Ottoman-era Qurans found in Palestinian town
Three Qurans published during the reign of Ottoman Sultan Abdul Hamid II (1876-1908) have been found in a mosque in Palestine’s historical West Bank town of Tabiye.
Aziz, the mosque’s muezzin, told Anadolu Agency on Dec. 4 the Qurans were discovered during the current renovation of the Omar bin al-Khattab Mosque, built during Abdul Hamid II’s reign.
“We had no idea they were there. They were sitting among a group of other books. We found it during the renovations,” Aziz said.

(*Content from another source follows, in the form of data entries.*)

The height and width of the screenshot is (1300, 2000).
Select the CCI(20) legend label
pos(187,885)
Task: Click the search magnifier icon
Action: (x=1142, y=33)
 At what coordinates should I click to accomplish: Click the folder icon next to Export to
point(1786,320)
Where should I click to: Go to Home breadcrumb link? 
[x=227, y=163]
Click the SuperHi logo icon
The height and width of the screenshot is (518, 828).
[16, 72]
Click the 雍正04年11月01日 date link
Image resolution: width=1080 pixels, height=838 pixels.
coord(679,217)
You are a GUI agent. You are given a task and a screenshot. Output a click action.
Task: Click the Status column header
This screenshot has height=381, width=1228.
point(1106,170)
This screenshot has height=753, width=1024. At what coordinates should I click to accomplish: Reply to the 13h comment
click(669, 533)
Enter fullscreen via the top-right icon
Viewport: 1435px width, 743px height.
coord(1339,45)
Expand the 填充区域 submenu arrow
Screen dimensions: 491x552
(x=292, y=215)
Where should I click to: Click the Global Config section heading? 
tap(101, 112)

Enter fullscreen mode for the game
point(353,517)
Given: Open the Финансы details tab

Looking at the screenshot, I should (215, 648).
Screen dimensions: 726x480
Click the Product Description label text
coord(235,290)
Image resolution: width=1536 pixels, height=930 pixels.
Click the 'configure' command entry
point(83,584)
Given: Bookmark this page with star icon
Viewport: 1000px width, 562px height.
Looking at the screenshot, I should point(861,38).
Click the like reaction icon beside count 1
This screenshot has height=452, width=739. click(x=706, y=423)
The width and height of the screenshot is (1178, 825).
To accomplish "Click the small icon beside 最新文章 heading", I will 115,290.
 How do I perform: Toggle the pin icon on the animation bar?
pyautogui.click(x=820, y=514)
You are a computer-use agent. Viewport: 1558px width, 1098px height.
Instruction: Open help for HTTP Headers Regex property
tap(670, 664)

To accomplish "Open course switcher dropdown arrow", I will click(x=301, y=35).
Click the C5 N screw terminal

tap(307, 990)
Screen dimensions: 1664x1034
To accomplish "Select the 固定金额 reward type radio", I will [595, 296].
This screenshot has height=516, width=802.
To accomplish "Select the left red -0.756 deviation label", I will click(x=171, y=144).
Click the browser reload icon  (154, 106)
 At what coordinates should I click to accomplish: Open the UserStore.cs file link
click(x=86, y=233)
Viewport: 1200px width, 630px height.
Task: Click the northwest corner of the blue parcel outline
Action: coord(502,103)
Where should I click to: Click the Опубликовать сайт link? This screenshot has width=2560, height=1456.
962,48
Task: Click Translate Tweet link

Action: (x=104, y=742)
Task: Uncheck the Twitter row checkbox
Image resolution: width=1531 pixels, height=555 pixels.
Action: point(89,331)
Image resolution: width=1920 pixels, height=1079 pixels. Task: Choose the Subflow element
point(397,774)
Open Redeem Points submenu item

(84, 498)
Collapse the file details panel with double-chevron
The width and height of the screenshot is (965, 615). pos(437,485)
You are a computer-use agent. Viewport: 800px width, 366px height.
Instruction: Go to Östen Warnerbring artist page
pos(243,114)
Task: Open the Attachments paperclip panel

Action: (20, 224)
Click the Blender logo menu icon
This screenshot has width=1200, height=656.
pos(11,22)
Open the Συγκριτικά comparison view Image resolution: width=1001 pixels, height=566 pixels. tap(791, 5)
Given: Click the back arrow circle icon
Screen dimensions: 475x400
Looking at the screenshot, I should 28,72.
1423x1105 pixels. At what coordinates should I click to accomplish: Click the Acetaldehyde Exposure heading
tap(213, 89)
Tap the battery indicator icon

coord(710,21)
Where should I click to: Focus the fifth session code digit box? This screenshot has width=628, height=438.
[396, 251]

According to the books’ Arabic-language introduction, they were handwritten by a scribe named Seyyid Mustafa Nazif Effendi in 1887 before being published by a print house in Istanbul and sent to buyers in Palestine.
“I was shocked when I first saw these treasures,” Aziz said. “These Qurans will certainly contribute to the historical importance of our mosque and our town,” he said.
The books will soon be displayed in an exhibition, he explained, speculating on the possibility that more antique texts could be found in other Ottoman-era mosques in the West Bank.
Theodor Herzl, the founder of modern Zionism, failed to convince Sultan Abdul Hamid II to allow Jewish immigrants to establish a Jewish “homeland” in Palestine, which was Ottoman territory at the time.
Herzl, however, eventually managed to enlist the support of the British Empire through the now-infamous Balfour Declaration in 1917.
“I will not sell anything, not an inch of territory, for this country does not belong to me, but to my people,” the sultan is known to have said in this regard.
“My people, will sell this land for the same price they paid for its conquest: blood,” said the sultan.